The Null Device

Posts matching tags 'cognitive science'

2012/2/27

Stage magician Teller explains some of the cognitive principles behind the magician's craft:

1. Exploit pattern recognition. I magically produce four silver dollars, one at a time, with the back of my hand toward you. Then I allow you to see the palm of my hand empty before a fifth coin appears. As Homo sapiens, you grasp the pattern, and take away the impression that I produced all five coins from a hand whose palm was empty.
2. Make the secret a lot more trouble than the trick seems worth. You will be fooled by a trick if it involves more time, money and practice than you (or any other sane onlooker) would be willing to invest. My partner, Penn, and I once produced 500 live cockroaches from a top hat on the desk of talk-show host David Letterman. To prepare this took weeks. We hired an entomologist who provided slow-moving, camera-friendly cockroaches (the kind from under your stove don’t hang around for close-ups) and taught us to pick the bugs up without screaming like preadolescent girls. Then we built a secret compartment out of foam-core (one of the few materials cockroaches can’t cling to) and worked out a devious routine for sneaking the compartment into the hat. More trouble than the trick was worth? To you, probably. But not to magicians.
3. It’s hard to think critically if you’re laughing. We often follow a secret move immediately with a joke. A viewer has only so much attention to give, and if he’s laughing, his mind is too busy with the joke to backtrack rationally.

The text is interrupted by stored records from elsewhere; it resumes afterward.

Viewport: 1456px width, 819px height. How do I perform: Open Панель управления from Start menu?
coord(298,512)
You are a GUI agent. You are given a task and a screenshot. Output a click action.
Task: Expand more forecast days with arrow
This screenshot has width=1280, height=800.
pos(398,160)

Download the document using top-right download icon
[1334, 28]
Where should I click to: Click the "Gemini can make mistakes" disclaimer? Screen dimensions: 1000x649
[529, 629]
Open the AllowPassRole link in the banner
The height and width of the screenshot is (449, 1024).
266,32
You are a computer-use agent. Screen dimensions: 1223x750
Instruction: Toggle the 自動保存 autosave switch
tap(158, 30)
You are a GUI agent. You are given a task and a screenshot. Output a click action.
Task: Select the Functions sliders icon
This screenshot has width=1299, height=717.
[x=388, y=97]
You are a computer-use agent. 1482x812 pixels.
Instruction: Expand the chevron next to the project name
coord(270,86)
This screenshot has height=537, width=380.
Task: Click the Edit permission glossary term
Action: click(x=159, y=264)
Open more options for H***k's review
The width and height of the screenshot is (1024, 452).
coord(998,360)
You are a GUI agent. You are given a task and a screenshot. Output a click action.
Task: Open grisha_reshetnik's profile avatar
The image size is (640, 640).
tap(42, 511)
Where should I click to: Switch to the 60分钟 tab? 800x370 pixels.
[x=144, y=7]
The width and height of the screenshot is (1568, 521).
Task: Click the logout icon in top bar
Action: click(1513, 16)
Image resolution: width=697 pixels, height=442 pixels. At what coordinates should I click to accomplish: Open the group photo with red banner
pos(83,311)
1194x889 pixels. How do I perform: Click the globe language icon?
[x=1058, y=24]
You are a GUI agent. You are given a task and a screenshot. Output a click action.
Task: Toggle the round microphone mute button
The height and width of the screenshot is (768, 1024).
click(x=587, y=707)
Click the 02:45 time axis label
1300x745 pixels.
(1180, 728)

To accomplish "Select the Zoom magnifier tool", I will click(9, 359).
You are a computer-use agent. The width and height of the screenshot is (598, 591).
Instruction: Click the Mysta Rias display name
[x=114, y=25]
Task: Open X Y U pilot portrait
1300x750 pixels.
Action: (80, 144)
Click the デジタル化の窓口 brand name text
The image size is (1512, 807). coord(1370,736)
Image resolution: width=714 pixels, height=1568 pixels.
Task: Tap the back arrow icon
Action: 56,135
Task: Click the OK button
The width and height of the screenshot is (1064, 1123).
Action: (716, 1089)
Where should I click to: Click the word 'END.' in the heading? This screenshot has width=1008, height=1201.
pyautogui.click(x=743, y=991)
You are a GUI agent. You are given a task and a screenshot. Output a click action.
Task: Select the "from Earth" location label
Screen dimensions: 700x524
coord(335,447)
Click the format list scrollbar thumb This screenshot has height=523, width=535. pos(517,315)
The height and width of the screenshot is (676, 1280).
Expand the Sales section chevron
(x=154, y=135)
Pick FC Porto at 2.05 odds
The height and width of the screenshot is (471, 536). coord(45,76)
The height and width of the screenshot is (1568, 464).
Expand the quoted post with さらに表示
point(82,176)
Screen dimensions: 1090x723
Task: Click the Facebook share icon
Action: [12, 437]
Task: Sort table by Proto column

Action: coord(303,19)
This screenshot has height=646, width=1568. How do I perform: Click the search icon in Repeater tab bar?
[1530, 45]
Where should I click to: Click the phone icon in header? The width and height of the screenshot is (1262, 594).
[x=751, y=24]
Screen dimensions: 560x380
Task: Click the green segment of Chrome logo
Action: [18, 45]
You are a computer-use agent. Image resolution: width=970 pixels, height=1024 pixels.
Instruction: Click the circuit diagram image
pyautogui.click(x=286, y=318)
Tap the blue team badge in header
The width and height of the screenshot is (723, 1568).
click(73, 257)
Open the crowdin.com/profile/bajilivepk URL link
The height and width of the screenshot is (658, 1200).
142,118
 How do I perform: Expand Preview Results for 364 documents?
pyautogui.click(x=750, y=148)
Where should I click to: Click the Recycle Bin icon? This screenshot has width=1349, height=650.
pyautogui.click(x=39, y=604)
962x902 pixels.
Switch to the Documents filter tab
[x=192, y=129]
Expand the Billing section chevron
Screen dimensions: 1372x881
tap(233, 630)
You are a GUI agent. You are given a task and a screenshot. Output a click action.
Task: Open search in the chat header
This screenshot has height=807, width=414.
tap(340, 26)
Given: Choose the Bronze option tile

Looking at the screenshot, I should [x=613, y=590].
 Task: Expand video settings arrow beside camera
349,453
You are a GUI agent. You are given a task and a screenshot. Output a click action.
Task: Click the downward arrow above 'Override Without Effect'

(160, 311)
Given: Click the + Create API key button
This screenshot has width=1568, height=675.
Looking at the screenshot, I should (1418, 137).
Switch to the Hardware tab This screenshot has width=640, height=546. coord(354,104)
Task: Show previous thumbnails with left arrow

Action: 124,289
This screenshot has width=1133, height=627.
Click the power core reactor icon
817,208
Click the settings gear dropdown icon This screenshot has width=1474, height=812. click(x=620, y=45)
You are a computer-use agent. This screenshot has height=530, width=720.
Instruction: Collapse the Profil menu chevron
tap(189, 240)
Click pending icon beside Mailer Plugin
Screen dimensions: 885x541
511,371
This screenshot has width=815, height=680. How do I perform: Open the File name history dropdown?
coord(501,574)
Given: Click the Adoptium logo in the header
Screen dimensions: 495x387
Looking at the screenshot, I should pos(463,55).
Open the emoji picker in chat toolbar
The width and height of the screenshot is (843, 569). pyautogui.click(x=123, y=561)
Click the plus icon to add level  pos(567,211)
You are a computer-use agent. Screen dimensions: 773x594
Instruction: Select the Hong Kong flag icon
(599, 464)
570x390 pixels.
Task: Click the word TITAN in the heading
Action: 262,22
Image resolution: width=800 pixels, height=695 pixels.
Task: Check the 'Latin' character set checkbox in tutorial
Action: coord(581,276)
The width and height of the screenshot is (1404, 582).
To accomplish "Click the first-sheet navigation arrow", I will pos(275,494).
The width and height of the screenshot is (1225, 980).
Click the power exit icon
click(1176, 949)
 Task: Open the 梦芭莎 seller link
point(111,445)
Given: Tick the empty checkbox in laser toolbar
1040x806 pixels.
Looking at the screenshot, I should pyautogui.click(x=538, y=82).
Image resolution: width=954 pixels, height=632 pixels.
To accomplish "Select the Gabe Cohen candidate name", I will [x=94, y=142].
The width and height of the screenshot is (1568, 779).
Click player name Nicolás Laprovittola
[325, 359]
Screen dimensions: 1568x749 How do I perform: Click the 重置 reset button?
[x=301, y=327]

cognitive science deception magic psychology 0 Share

2011/6/28

Today in weaponised sociolinguistics: the US intelligence research agency IARPA is running a programme to collect and catalogue metaphors used in different cultures, hopefully revealing how the Other thinks. This follows on from the work of cognitive linguist George Lakoff, who theorised that whoever controls the metaphors used in language can tilt the playing field extensively:

Conceptual metaphors have been big business over the last few years. During the last Bush administration, Lakoff – a Democrat – set up the Rockridge Institute, a foundation that sought to reclaim metaphor as a tool of political communication from the right. The Republicans, he argued, had successfully set the terms of the national conversation by the way they framed their metaphors, in talking about the danger of ‘surrendering’ to terrorism or to the ‘wave’ of ‘illegal immigrants’. Not every Democrat agreed with his diagnosis that the central problem with American politics was that it was governed by the frame of the family, that conservatives were proponents of ‘authoritarian strict-father families’ while progressives reflected a ‘nurturant parent model, which values freedom, opportunity and community building’ (‘psychobabble’ was one verdict, ‘hooey’ another).
But there’s precious little evidence that they tell you what people think. One Lakoff-inspired study that at first glance resembles the Metaphor Program was carried out in the mid-1990s by Richard D. Anderson, a political scientist and Sovietologist at UCLA, who compared Brezhnev-era speeches by Politburo members with ‘transitional’ speeches made in 1989 and with post-1991 texts by post-Soviet politicians. He found, conclusively, that in the three periods of his study the metaphors used had changed entirely: ‘metaphors of personal superiority’, ‘metaphors of distance’, ‘metaphors of subordination’ were out; ‘metaphors of equality’ and ‘metaphors of choice’ were in. There was a measurable change in the prevailing metaphors that reflected the changing political situation. He concluded that ‘the change in Russian political discourse has been such as to promote the emergence of democracy’, that – in essence – the metaphors both revealed and enabled a change in thinking. On the other hand, he could more sensibly have concluded that the political system had changed and therefore the metaphors had to change too, because if a politician isn’t aware of what metaphors he’s using who is?
The article is vague on the actual IARPA research programme, but reveals that it involves extracting metaphors from large bodies of texts in four languages (Farsi, Mexican Spanish, Russian and English) and classifying them according to emotional affect.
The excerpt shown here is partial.